### Information
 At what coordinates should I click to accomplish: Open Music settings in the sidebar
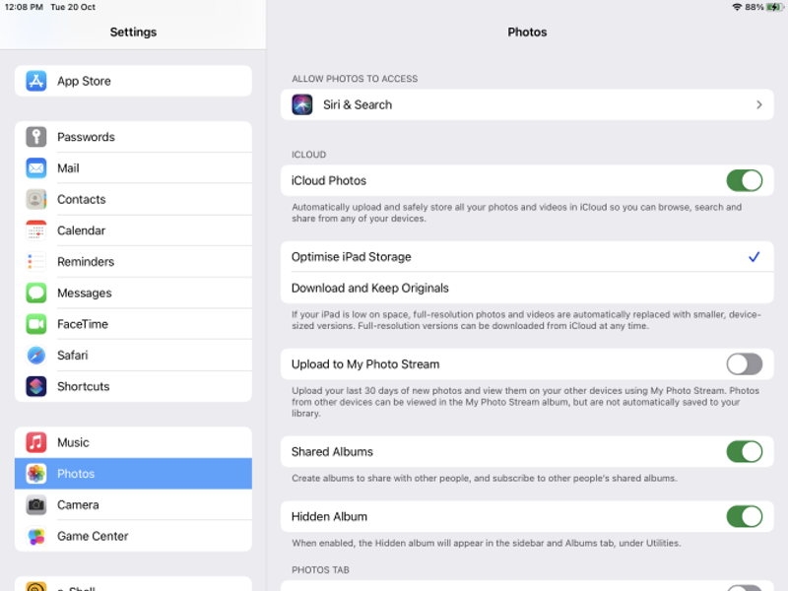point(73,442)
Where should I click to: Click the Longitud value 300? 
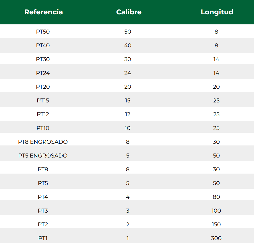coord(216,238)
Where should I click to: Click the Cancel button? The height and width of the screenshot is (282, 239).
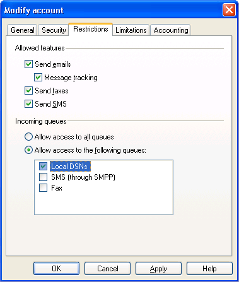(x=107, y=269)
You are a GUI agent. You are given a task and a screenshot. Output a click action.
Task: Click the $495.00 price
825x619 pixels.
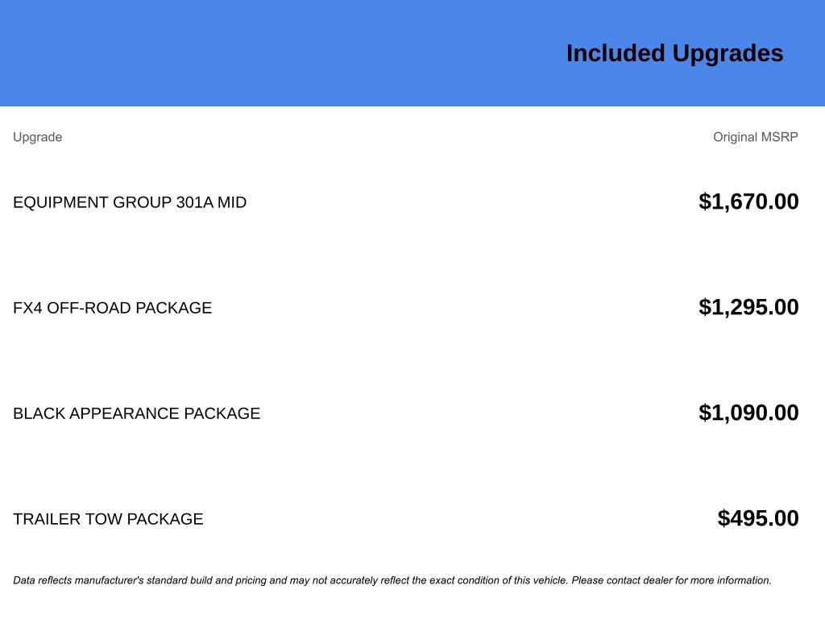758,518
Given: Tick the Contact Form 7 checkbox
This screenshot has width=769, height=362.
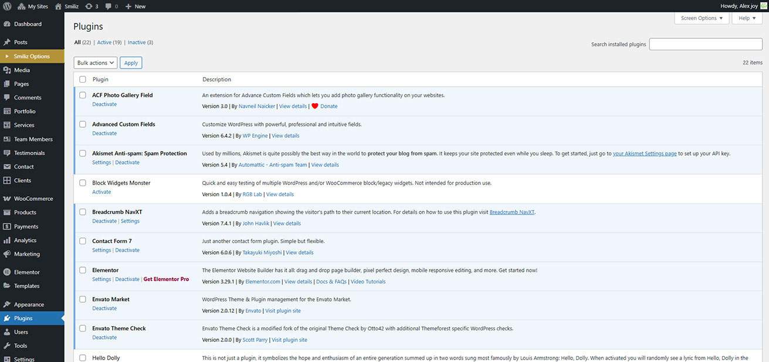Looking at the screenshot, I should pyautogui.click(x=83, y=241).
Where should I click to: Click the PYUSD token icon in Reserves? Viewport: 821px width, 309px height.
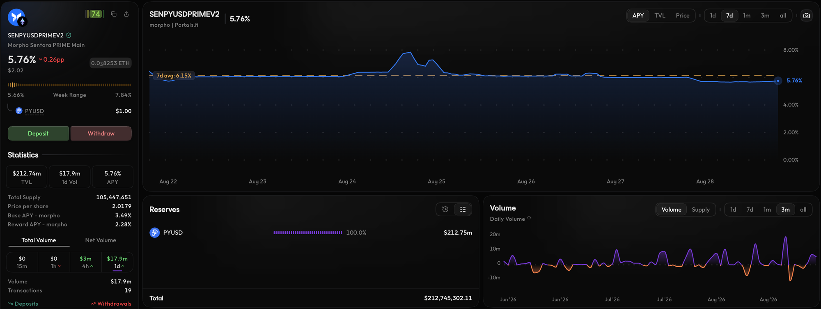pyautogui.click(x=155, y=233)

* * *

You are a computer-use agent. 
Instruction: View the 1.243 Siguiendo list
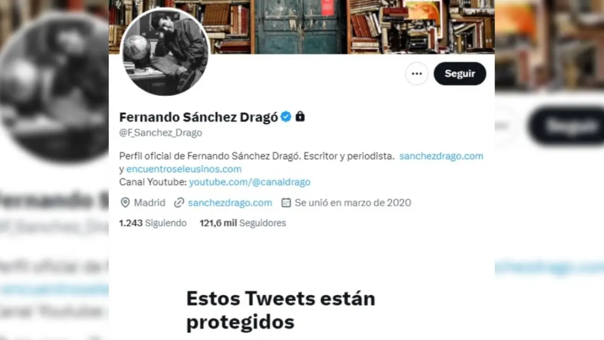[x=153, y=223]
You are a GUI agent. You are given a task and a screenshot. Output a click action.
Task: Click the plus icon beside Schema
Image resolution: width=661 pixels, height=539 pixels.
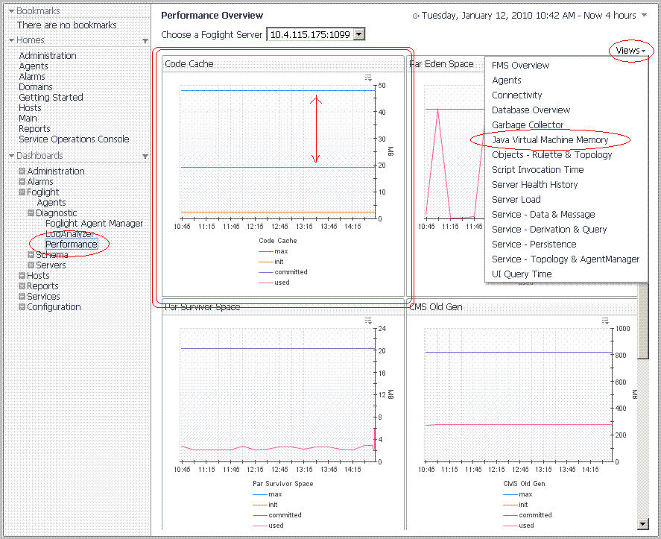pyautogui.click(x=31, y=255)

### Exercise requirements
Restate word for word every line from the one with "Where should I click to: Click the Longitud" up to and including the one with "Given: Tick the Contact Form 7 checkbox" in the records above, minus the pictures.

### Written reply
Where should I click to: Click the Longitud value 300? 
coord(216,238)
Where should I click to: Click the Cancel button? The height and width of the screenshot is (282, 239).
(x=107, y=269)
You are a GUI agent. You are given a task and a screenshot. Output a click action.
Task: Click the $495.00 price
825x619 pixels.
758,518
Given: Tick the Contact Form 7 checkbox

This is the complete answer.